Regarding Seating Zones

Every seat in a seat map is associated with exactly one Seating Zone. (A default seating zone of "Reserved" is created when the theater is provisioned. Theaters can add more zones if they wish.) A zone has a display name and a short name, both of which must be unique.

If a Vouchertype is associated with a Seating Zone, it can only be used to redeem seats in that zone. A vouchertype with no Seating Zone can be used to redeem any seat. Also, zone restrictions can be overridden by staff, as with all other constraints.

Because of limitations in the underlying seating chart library, this is how zones are handled:

  1. When a seat map is parsed, it looks for each spreadsheet cell to have the format "shortname:seatnumber", e.g. "Reserved:A101", with an optional trailing "+" to indicate Accessible seats.
  2. The json attribute of the seatmap is constructed to include the zone name, so that seats have labels such as (eg) "Reserved-A101". Note that because the library uses each seat's hover label as the HTML ID, the complete string of the hover label must also be a valid HTML ID, so the only zone display name must match /^[A-Za-z0-9_]+$/. This representation is only used to control what gets displayed when the patron hovers over a seat.
  3. As well, a zones hash is created whose keys are zone shortnames and whose values are an array of all the seat numbers in that zone. This representation is used to determine which seats should be made unavailable at seat selection time due to vouchertype zone restrictions.
  4. When a seat is actually clicked, the zone name is stripped away so only the seat number (eg A101) is incorporated into the reservation transaction and saved as part of the resulting voucher.
  5. During ticket purchase, only vouchers restricted to the same zone, or vouchers with no zone restrictions, can be combined in a single transaction. So to purchase 1 Premium and 1 Regular seat for the same performance requires two separate transactions. This is effected both by client-side code that dynamically disables menus as vouchers are chosen, and by server-side code that validates that all redemptions added to the order are for "zone-compatible" voucher types.

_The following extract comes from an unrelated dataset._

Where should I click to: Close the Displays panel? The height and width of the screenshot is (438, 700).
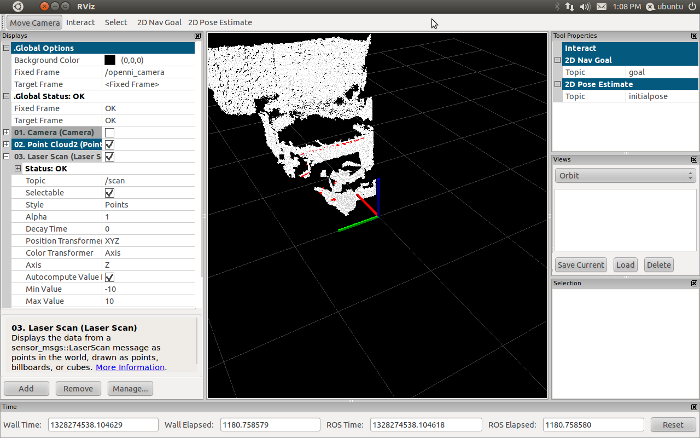[200, 36]
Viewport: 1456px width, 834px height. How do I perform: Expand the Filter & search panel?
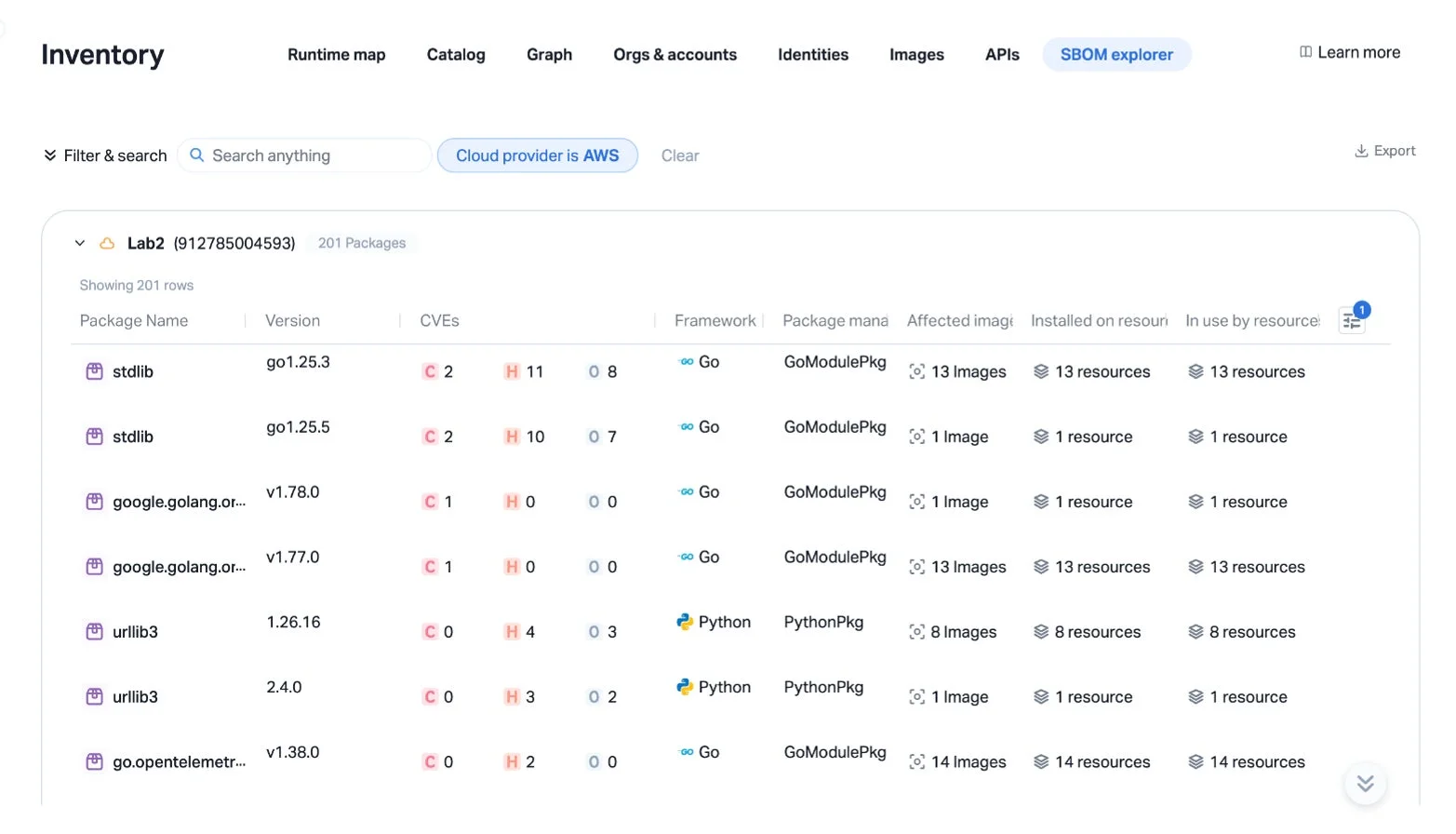(105, 155)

In other words: zones only control what seats the patron can buy/reserve with a voucher type, but once the patron has a seat with a seat assignment, it doesn't matter how it got that way (zones are irrelevant). A corollary is that if box office changes a patron's seat to be a zone for which the associated voucher is nominally invalid, it doesn't cause any integrity problems because the zone info is only used at purchase/reservation time.

Note that the concept of being an accessible seat is orthogonal to the zone concept. Accessible seats can be included in any zone and are subject to the usual zone restrictions. (To allow a patron to get around this, the theater could define an "Accessible seating" ticket type that is valid for any seat in the house, so that a patron needing an accessible seat can also book a companion non-accessible seat in the same transaction.)